Revise the lines below by changing every "screenshot" to "screen capture" and keeping all other text as it is. Omit the pictures from your answer.
------ Input
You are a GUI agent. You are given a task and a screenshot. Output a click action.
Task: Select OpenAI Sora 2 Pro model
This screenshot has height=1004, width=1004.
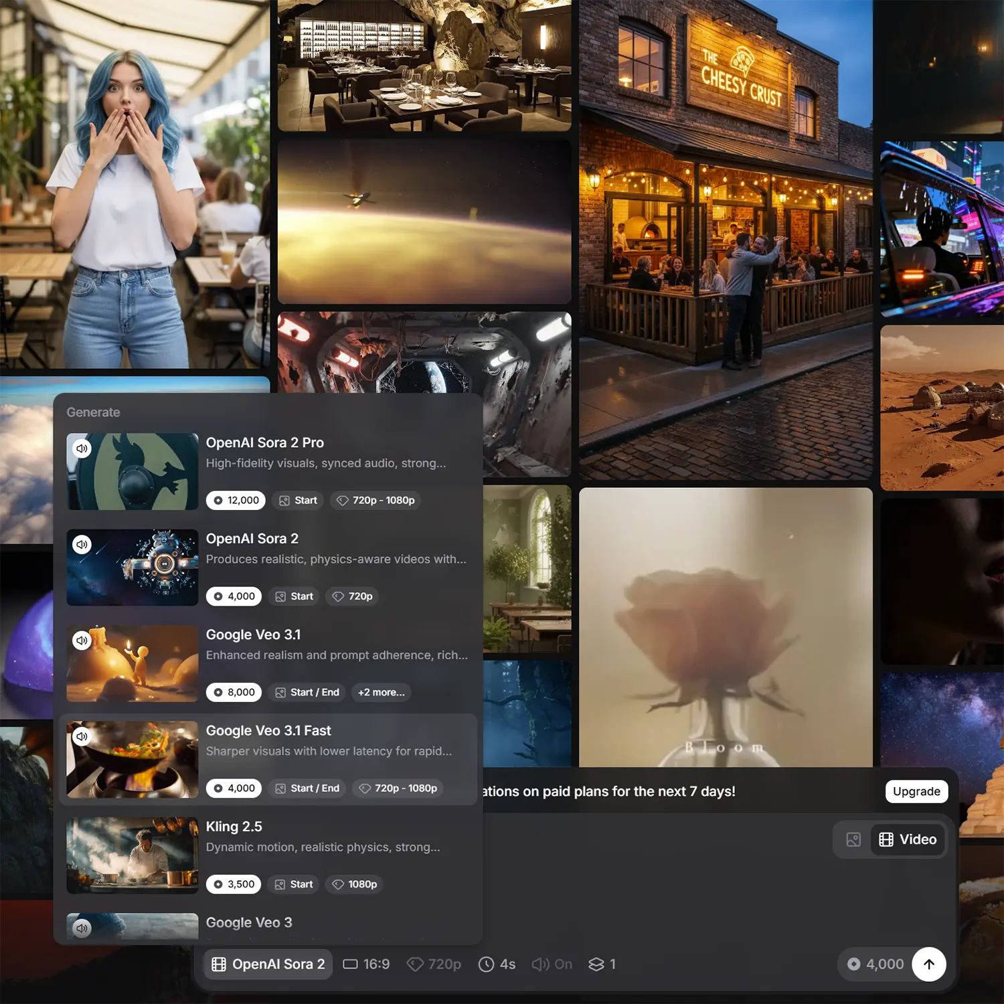(268, 471)
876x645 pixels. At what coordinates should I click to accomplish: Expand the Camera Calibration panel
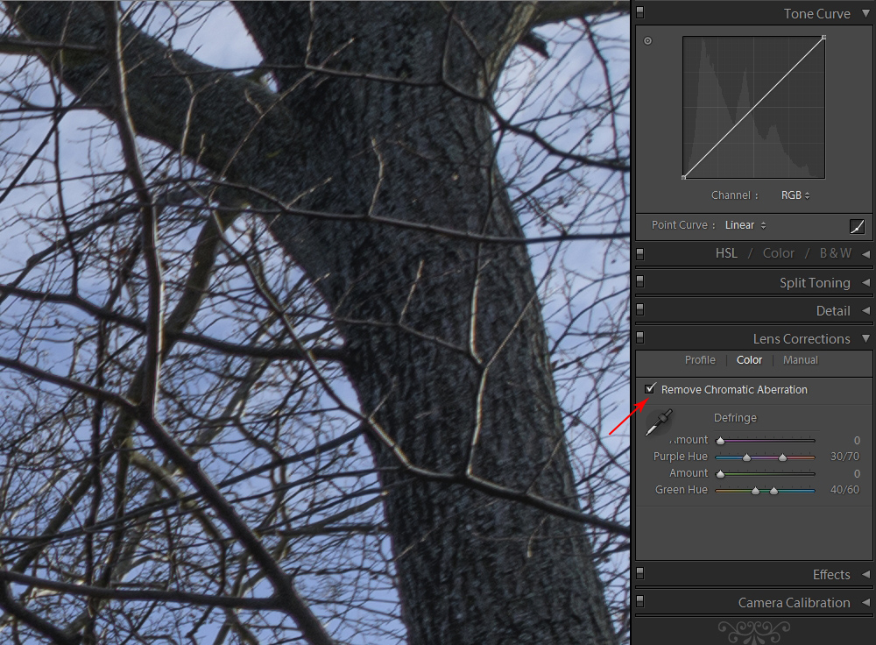pyautogui.click(x=865, y=603)
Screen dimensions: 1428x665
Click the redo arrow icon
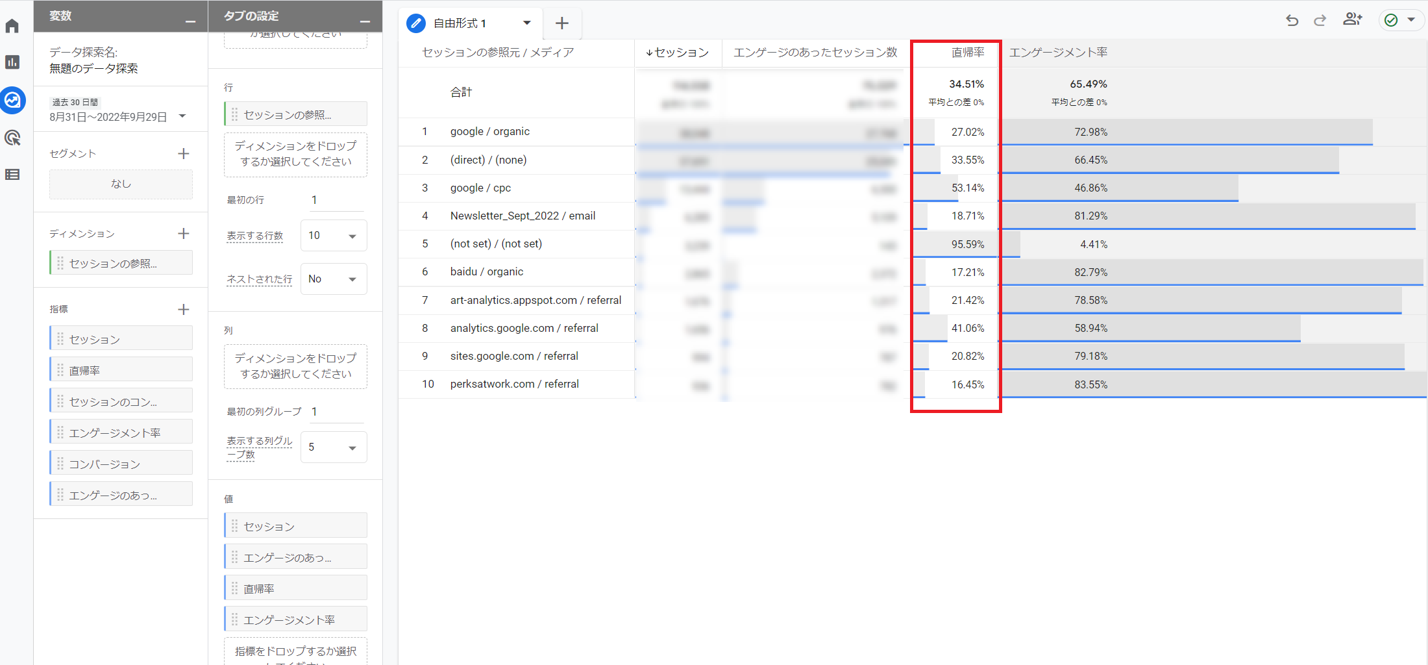coord(1320,21)
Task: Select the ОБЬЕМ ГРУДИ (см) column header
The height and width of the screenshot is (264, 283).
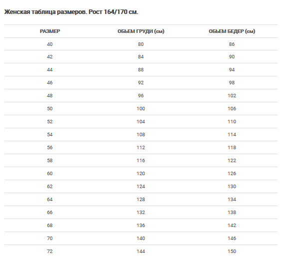Action: [x=141, y=31]
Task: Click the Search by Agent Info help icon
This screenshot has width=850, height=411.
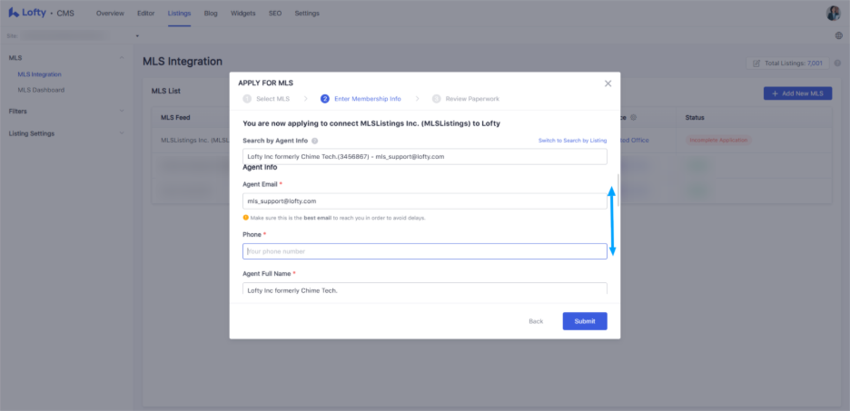Action: [x=315, y=142]
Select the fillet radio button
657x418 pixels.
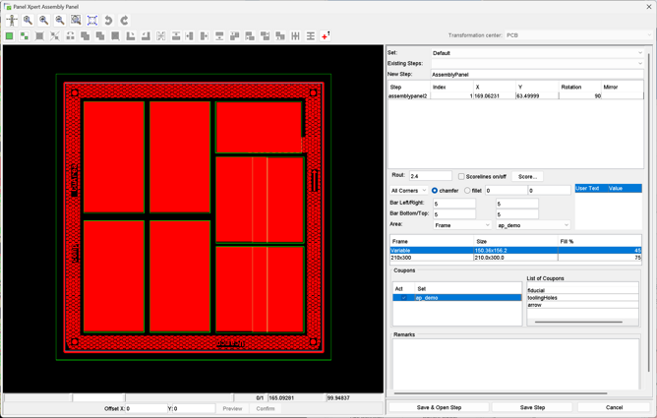click(x=467, y=191)
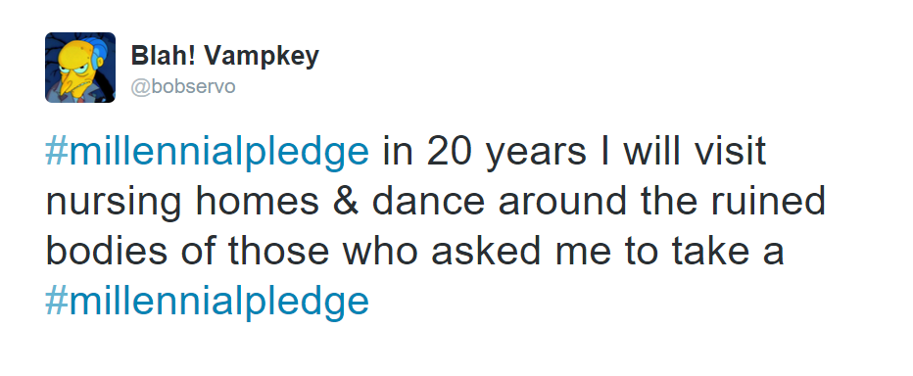Open the @bobservo handle link
Screen dimensions: 913x376
[183, 87]
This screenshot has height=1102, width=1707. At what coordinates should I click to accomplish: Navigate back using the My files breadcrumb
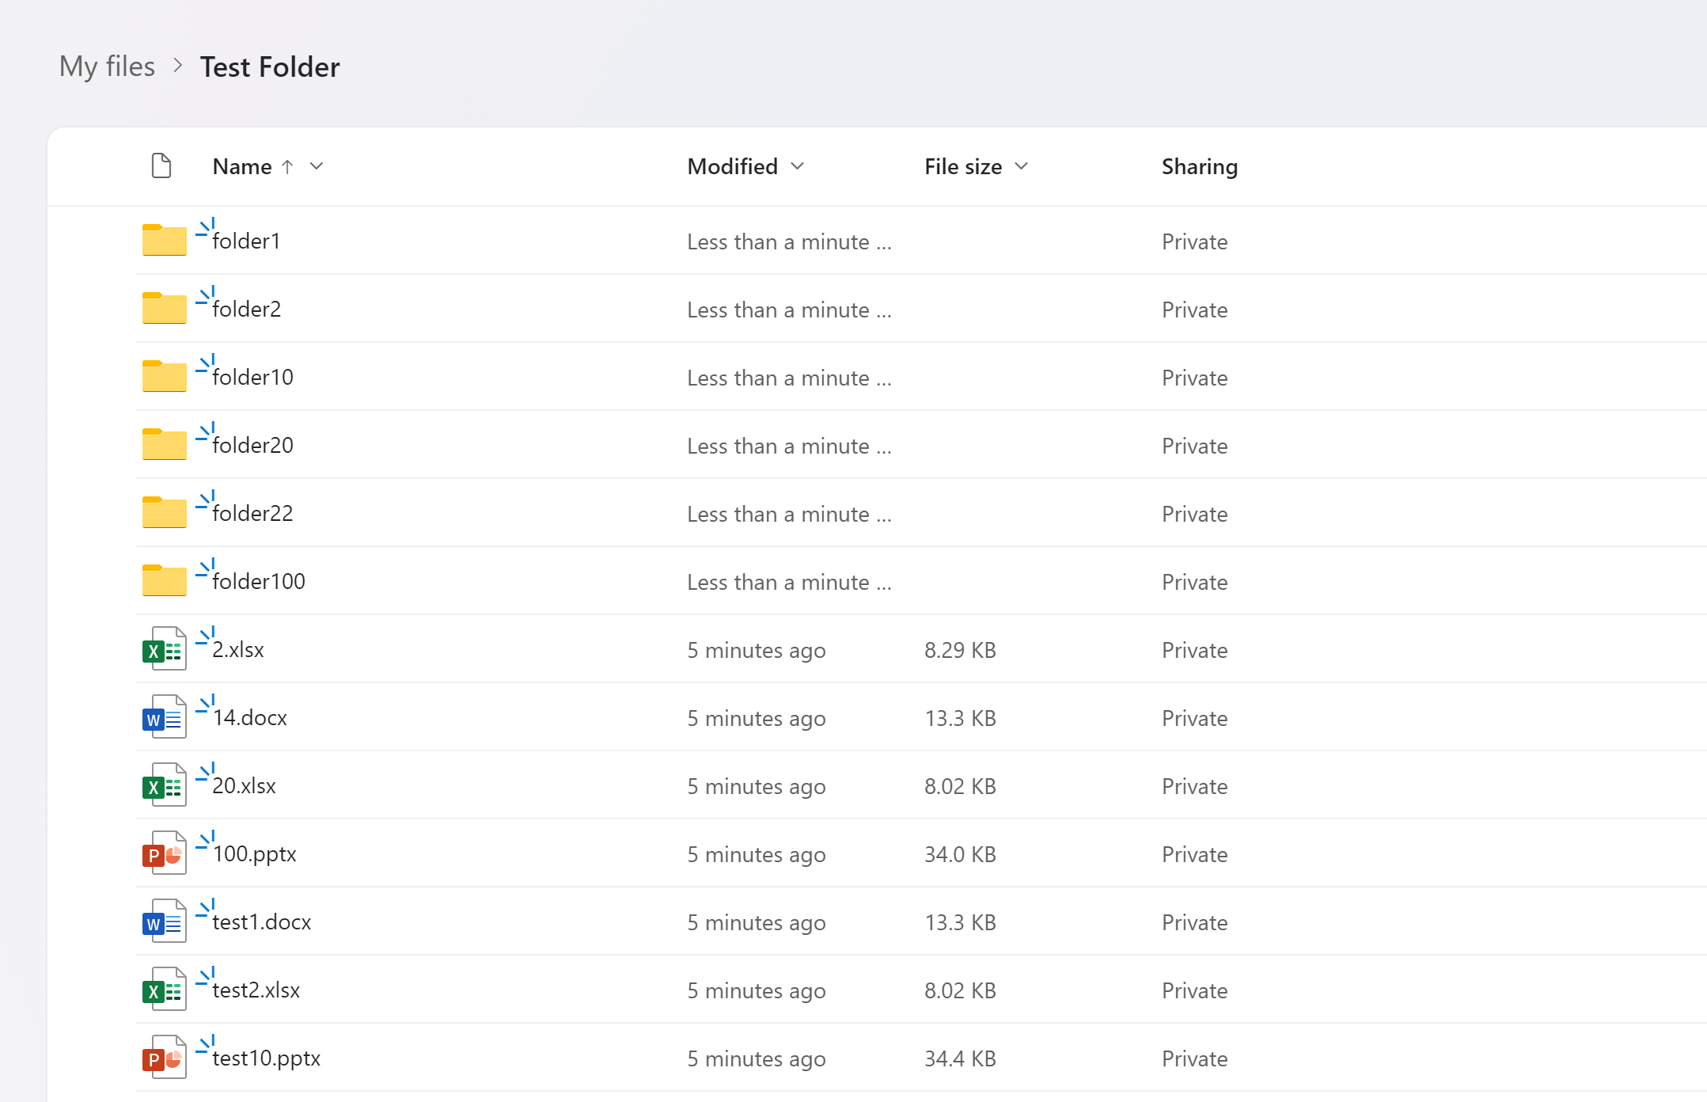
------------
■ **Written solution**:
You are a GUI agent. You are given a task and a screen capture. Output a click action.
Task: Select OpenAI Sora 2 Pro model
This screen capture has height=1004, width=1004.
(268, 471)
876x645 pixels. At what coordinates should I click to accomplish: Expand the Camera Calibration panel
pyautogui.click(x=865, y=603)
Screen dimensions: 1428x665
Click the redo arrow icon
coord(1320,21)
Task: Select the ОБЬЕМ ГРУДИ (см) column header
The height and width of the screen capture is (264, 283).
Action: [x=141, y=31]
Task: Click the Search by Agent Info help icon
This screen capture has width=850, height=411.
Action: [x=315, y=142]
Select the fillet radio button
657x418 pixels.
click(x=467, y=191)
Open the @bobservo handle link
Screen dimensions: 913x376
[183, 87]
This screen capture has height=1102, width=1707. At what coordinates should I click to accomplish: Navigate back using the My files breadcrumb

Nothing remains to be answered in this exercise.